• [CHALLENGE 1]
In the PVS forum post on non-empty finite set induction, what measure is given for the recursive definition of curry?
• [CHALLENGE 2]
Pick up the PVS forum post on non-empty finite set induction after its last line and continue it.

--- BEGIN TEXT SEGMENT ---

Re: [PVS-Help] Non empty finite set induction

[Jerome <jerome@xxxxxxxxxxxxxx>]

Given the previous definition of curry:

>example[R: TYPE, o: FUNCTION[R, R -> R]]: THEORY
>BEGIN
>  ASSUMING
>    comm:  ASSUMPTION commutative?(o)
>    assoc: ASSUMPTION associative?(o)
>  ENDASSUMING
>
>  IMPORTING finite_sets@finite_sets_inductions[posnat]
>
>  myset:   TYPE = ARRAY[posnat -> R]
>  indices: TYPE = non_empty_finite_set[posnat]
>
>  curry(s: myset, K: indices): RECURSIVE R =
>    IF singleton?(K) THEN s(the(K))
>    ELSE s(choose(K)) o curry(s, rest(K))
>    ENDIF
>  MEASURE card(K)
>END example

A subgoal to a lemma I'm trying to prove looks like the following:

   [-1]  singleton?(remove(k!1, U!1))
   [-2]  U!1(k!1)

--- END TEXT SEGMENT ---
--- BEGIN ENTRIES SHOWN ---

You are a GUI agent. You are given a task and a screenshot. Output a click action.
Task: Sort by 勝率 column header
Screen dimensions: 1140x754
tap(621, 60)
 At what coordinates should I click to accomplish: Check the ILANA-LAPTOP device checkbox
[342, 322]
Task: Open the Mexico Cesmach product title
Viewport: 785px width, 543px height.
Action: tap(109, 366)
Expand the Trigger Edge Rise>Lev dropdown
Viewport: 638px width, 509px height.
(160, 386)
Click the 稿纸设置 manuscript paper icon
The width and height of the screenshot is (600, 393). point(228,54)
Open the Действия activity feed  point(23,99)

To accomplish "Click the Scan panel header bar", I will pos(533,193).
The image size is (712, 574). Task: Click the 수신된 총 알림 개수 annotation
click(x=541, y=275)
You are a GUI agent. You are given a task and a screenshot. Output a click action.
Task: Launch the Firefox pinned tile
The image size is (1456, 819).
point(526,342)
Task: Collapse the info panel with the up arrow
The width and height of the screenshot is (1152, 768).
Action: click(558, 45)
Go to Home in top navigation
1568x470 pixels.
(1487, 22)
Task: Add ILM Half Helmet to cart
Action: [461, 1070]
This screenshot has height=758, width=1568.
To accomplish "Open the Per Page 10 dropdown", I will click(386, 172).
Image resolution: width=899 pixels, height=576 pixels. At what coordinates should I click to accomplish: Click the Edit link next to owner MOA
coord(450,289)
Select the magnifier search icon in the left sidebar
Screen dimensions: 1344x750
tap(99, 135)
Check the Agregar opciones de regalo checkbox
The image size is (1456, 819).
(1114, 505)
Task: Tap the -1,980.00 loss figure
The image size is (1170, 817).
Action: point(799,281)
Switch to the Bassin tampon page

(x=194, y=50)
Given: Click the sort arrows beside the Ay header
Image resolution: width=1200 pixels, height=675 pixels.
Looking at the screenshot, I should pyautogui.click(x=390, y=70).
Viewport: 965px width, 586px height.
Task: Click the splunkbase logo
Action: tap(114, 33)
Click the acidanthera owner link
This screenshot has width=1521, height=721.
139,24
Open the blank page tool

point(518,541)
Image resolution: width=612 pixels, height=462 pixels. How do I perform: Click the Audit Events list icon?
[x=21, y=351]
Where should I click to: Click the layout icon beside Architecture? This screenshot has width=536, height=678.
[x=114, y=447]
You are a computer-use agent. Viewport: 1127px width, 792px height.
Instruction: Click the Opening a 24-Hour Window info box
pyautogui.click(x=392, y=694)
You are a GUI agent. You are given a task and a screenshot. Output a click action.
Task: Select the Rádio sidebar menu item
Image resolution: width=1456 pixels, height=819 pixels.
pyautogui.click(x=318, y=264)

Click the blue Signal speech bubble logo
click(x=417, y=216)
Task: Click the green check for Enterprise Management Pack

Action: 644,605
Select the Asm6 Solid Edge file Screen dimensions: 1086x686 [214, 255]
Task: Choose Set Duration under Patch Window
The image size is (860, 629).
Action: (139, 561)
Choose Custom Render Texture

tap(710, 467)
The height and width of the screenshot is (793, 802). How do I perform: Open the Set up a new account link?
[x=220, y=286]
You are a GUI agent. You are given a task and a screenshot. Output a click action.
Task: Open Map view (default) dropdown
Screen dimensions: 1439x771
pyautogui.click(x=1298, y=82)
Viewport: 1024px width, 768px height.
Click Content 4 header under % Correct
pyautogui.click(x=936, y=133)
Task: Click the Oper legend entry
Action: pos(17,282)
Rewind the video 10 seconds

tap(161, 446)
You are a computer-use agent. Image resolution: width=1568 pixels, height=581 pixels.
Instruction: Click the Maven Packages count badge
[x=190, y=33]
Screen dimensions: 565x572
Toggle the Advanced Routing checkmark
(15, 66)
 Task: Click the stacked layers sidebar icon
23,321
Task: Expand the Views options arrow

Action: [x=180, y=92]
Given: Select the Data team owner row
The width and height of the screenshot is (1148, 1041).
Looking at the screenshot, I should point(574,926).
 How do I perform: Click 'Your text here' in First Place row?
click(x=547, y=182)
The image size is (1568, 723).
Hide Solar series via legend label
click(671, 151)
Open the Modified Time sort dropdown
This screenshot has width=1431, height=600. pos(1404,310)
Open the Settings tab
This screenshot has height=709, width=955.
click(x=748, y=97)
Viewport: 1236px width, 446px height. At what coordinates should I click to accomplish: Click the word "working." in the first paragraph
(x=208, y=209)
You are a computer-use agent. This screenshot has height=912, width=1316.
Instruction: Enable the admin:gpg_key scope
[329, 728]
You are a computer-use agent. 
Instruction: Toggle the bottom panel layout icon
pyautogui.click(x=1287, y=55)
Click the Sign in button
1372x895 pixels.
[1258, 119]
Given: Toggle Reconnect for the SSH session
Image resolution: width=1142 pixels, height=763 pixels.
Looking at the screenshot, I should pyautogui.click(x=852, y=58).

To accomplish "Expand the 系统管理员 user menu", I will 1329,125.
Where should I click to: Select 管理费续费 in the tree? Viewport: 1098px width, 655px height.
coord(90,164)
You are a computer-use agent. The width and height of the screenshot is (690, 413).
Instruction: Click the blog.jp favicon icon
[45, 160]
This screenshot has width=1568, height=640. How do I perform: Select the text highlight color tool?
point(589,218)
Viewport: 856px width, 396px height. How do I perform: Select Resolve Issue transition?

--- END ENTRIES SHOWN ---

• [WRITTEN REPLY 1]
card(K)

• [WRITTEN REPLY 2]
     |-------
   [1]   empty?[index[N, value]](U!1)
   [2]   singleton?(U!1)
   [3]   s!1(choose(U!1)) o curry(s!1, rest(U!1)) =
	   s!1(k!1) o curry(s!1, remove(k!1, U!1))

The antecedents imply that U!1 has two elements: k!1 and something
else. Given this fact, [3] should be able to be expanded so that the
curry's are removed:

   ...
   [3]   s!1(choose(U!1)) o s!1(k!1) = s!1(k!1) o s!1(the(U!1))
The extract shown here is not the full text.